Der chinesische Smartphone-Hersteller Vivo hat die Entwicklung seiner KI-Smartbrille nach mehreren Monaten Arbeit pausiert. Laut Branchenberichten kam die Unternehmensführung zu dem Schluss, dass sich das Produkt derzeit nicht ausreichend von der Konkurrenz abheben lässt. Das Unternehmen war schon ziemlich lange dabei, seine erste AR-Brille zeigte es bereits 2019 auf dem MWC Shanghai.

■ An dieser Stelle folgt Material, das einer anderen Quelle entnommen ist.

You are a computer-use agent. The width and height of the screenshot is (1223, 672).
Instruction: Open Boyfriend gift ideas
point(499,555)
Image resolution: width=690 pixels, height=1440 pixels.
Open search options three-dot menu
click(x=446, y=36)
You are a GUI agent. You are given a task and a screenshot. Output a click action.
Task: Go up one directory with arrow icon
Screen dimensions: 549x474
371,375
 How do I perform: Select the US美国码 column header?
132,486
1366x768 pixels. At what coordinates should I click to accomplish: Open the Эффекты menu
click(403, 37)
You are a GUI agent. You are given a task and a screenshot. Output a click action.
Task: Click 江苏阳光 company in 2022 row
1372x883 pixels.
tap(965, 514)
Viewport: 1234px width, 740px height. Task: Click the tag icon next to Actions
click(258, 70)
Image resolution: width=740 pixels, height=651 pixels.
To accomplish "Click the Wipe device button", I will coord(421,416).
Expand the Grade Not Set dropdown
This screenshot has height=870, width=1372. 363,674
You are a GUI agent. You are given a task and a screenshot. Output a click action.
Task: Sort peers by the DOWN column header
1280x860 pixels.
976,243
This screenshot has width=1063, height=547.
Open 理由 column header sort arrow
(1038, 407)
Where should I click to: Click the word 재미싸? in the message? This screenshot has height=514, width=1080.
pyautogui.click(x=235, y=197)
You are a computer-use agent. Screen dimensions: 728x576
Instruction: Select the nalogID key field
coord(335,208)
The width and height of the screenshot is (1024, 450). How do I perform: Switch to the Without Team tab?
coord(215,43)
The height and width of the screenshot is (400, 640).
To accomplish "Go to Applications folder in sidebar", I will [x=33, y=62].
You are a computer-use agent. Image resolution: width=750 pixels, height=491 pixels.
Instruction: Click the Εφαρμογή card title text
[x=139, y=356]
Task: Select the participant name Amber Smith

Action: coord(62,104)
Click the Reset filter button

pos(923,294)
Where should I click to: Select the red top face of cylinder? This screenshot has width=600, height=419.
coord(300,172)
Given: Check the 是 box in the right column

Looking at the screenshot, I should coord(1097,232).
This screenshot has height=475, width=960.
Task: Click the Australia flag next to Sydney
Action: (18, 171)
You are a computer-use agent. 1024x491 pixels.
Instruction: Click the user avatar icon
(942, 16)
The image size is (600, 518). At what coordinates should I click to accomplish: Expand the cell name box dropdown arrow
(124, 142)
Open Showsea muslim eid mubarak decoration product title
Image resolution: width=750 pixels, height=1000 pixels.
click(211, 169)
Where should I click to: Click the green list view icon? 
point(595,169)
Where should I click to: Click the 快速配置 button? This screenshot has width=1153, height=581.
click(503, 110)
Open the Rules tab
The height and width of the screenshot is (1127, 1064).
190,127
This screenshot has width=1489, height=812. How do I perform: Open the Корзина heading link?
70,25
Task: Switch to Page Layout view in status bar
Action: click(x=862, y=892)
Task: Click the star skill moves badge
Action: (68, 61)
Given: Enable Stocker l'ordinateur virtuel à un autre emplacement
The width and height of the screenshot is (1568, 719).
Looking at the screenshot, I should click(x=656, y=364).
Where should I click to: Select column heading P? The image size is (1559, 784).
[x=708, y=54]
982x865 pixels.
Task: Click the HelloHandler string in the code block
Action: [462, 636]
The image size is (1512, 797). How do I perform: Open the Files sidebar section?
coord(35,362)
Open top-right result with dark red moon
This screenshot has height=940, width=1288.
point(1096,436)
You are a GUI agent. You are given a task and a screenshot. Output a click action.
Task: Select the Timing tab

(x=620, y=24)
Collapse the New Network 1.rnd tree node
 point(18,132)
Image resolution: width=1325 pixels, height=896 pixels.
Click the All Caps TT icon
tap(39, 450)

Die Arbeit an der Brille war bereits weit fortgeschritten. Vivo testete unterschiedliche Ansätze, darunter reine Audio-Modelle sowie Varianten mit einem einfachen Display. Zusammen mit Fertigungspartnern entstanden erste Prototypen. Doch am Ende überwogen die Bedenken: Die verfügbaren Bauteile sind bei fast allen Herstellern identisch. Chips, Sensoren und Displays stammen aus denselben Quellen, was echte technische Alleinstellungsmerkmale erschwert. Gerade bei Brillen mit Display müssen Hersteller zudem schwierige Kompromisse eingehen, etwa zwischen Akkulaufzeit und Bildqualität.
Vivo will seine Kapazitäten nun erstmal auf Mixed Reality konzentrieren. Mit dem Vivo Vision Discovery Edition hat das Unternehmen bereits ein MR-Headset im Portfolio, das als Ergänzung zu Smartphones und Computern gedacht ist. Hier sieht Vivo offenbar größere Chancen.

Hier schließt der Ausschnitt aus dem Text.